Sunday, March 08, 2009

Larry, Curly, Moe: An Eternal Golden Braid


I am a firm believer in the Stopped Clock Principle ("even a stopped clock is right twice a day"). By which is meant, of course, "Even people whose philosophy I despise may be right, even supremely right, about one particular issue."

Today I stumbled on a quote from someone whose philosophy I do indeed despise: the "Reverend Ivan Stang," a "brilliant satirist with a gift for promotion", as the Hacker's Dictionary defines him. A leading member of the so-called "Church of the Subgenius", he is notorious for brilliantly, hilariously, and quite maliciously dissing organized religion in general and Christianity in very focused particular.

The following is from his first book, entitled "High Weirdness by Mail: A Dictionary of the Fringe - Mad Prophets, Crackpots, Kooks, and True Visionaries", published in 1988.

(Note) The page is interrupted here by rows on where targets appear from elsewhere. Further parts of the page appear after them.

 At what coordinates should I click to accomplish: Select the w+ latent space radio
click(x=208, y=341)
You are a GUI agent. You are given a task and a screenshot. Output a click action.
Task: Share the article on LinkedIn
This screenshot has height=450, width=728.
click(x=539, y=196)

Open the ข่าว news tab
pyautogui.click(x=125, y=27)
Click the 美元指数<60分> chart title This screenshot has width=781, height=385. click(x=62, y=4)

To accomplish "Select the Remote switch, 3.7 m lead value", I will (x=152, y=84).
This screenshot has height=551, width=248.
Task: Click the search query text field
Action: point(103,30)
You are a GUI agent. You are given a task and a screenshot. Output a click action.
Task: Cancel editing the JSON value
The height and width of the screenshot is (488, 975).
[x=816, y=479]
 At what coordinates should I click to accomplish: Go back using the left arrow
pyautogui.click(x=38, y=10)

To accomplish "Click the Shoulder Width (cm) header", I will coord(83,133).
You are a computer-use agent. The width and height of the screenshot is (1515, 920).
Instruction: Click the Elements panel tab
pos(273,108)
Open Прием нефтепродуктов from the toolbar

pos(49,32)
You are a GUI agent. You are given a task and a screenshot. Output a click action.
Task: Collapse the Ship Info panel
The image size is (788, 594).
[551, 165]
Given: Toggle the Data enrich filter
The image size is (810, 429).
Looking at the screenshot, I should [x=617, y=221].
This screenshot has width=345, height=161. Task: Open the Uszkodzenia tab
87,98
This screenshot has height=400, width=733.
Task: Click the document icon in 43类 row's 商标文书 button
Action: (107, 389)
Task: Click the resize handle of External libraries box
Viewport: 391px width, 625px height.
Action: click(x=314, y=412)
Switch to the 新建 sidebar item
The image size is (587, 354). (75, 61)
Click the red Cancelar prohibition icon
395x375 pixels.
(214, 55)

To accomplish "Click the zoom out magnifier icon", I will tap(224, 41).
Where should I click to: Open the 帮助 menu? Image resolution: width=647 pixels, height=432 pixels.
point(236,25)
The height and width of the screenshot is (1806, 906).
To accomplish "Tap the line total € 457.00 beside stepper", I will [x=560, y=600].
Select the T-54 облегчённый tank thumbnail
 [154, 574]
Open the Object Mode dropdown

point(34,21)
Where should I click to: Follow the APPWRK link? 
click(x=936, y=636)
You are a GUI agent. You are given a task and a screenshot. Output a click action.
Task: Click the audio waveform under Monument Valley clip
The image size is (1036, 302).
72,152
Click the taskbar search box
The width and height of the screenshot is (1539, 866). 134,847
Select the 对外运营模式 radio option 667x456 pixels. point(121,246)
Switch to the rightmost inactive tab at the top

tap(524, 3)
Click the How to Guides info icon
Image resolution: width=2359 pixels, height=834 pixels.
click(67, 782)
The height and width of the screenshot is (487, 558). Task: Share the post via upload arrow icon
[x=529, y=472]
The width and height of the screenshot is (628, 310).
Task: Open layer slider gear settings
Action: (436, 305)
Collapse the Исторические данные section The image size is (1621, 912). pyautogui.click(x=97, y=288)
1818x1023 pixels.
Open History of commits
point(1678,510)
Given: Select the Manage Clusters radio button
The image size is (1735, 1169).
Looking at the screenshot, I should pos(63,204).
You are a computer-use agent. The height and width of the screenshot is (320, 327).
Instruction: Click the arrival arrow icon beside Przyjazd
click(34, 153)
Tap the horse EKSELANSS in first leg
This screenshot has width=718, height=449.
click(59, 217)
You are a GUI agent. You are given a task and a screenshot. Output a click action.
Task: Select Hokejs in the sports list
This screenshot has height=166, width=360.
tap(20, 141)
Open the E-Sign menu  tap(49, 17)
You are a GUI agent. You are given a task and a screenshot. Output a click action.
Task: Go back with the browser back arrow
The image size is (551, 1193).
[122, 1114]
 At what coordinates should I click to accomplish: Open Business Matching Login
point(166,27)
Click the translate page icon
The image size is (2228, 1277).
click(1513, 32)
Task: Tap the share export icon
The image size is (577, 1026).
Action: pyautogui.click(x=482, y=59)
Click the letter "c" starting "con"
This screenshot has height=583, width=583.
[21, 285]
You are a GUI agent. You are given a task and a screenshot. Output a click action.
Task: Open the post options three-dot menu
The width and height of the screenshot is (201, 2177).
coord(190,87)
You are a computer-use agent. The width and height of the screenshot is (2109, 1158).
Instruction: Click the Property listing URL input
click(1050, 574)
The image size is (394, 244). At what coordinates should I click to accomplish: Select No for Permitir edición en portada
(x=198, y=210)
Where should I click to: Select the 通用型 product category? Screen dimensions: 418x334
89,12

This book belonged to Dave, my former housemate in the late 80s, when I lived at The Stenhouse, The Bachelor Toybox from Hell (a very happy but fortunately relatively brief time from which my wife and wedding day would eventually rescue me). I had long since lost the book, but never forgot the sentiment. However, observing my three little boys beating each other up at home this afternoon, I had a vision of the Stooges in action... which brought to mind this quote.

In this short discussion, Mr. Stang explains in rough outline the first step to true understanding: the existence of the spiritual pecking order among humans. This semi-comic essay was my first step into a longer term project: the discernment of the Spiritual Ladder, and an attempt to understand natural nobility as it manifests itself in our day.

Like I said: I can't abide him or his sniggering anti-Christianity. However, I do recognize his occasional ability to recognize truth and state it well, as here:

There are three kinds of people -- I call them Larrys, Curlys, and Moes. The Larrys don't even know that there are three types; if they're told, it's an abstraction, because they cannot imagine anything beyond Larry-ness. The Curlys know about it, and recognize the pecking order, but find ways of living with it cheerfully...for they are the imaginative, creative ones. The Moes not only know about it, but exploit and perpetuate it.

The naive, pleasant believers of all kinds are Larrys -- ineffectual, well-meaning do-gooders destined always to be victims, often without once guessing their status. Like sheep, they don't want to hear the unpleasant legends about "the slaughterhouse"; they trust the strange two-legged beings who feed them. The artists, unsung scientific geniuses, political writers, and earnest disciples of the stranger cults are Curlys -- engaging, original, accident-prone but full of life, intuitively aware of the Moe forces plotting against them and trying to fight back. They can never defeat the Moes, however, without BECOMING Moes, which is impossible for a true Curly.

The Moes, then, are the fanatics, the ranters, the cult gurus, the Uri Gellers AND the Debunkers; they are the Resistance Leaders and the Ruling Class Bankers. They hate each other, but only because they want to control ALL the Larrys and Curlys themselves. They don't actually enjoy their dominance; it's simply part of their nature. Nor are they less foolish for the fact that they make the decisions. They suffer a chronic paranoia that is unknown to their less demanding underlings. Larrys and Curlys die in wars started by rival Moes -- the Larrys willingly, the Curlys with great regret. Concepts like "Hell" and "Sin" were invented by Moes to keep Larrys in line; the Larrys in turn, being far more numerous, exert social pressures on the Curly minority to also obey...mainly so the Larrys won't feel like suckers.

The Moes also invent myths, like that of the "Grouchos, Harpos, Chicos, and Zeppos," to throw the more rebellious Curlys off their trail and keep them unsure of the real situations. (When the Curly's finally die of overwork, the Moes find that they cannot live in an all-Larry world; they select special Larry's and vainly try to mold them into False Curlys...but it isn't the same.)

I am a Moe, though not a particularly powerful one; that is why I know these things, and it is also why I dare to tell you -- for most of you will think it's just a funny joke. A few will know it is the truth, but will fight far harder against my Moe enemies than you will against me, a relatively harmless Moe. My fellow Moes -- enemies and uneasy SubGenius allies alike -- will know what I'm REALLY saying...


Ivan Stang. Smart man.

And it is in honor of this quote that I have always kept three little statuettes on my desk at work, near my image of St. Thomas More: one each of Larry, Curly, and Moe.

But he is, however, wrong. There are not three types of people, but seven (with infinite gradations within each type). Of which, more presently.

ADDENDUM:


A friend of mine objects to the "sin is invented" meme embedded above. Well, I don't buy it either. Stang probably stole it from Heinlein, who stole it from Nietzsche, who stole it from Rousseau. Doesn't make the rest of the insight untrue. (Alas, Moes may not have invented the concept of sin, but they have certainly and often exploited it to their own ends.)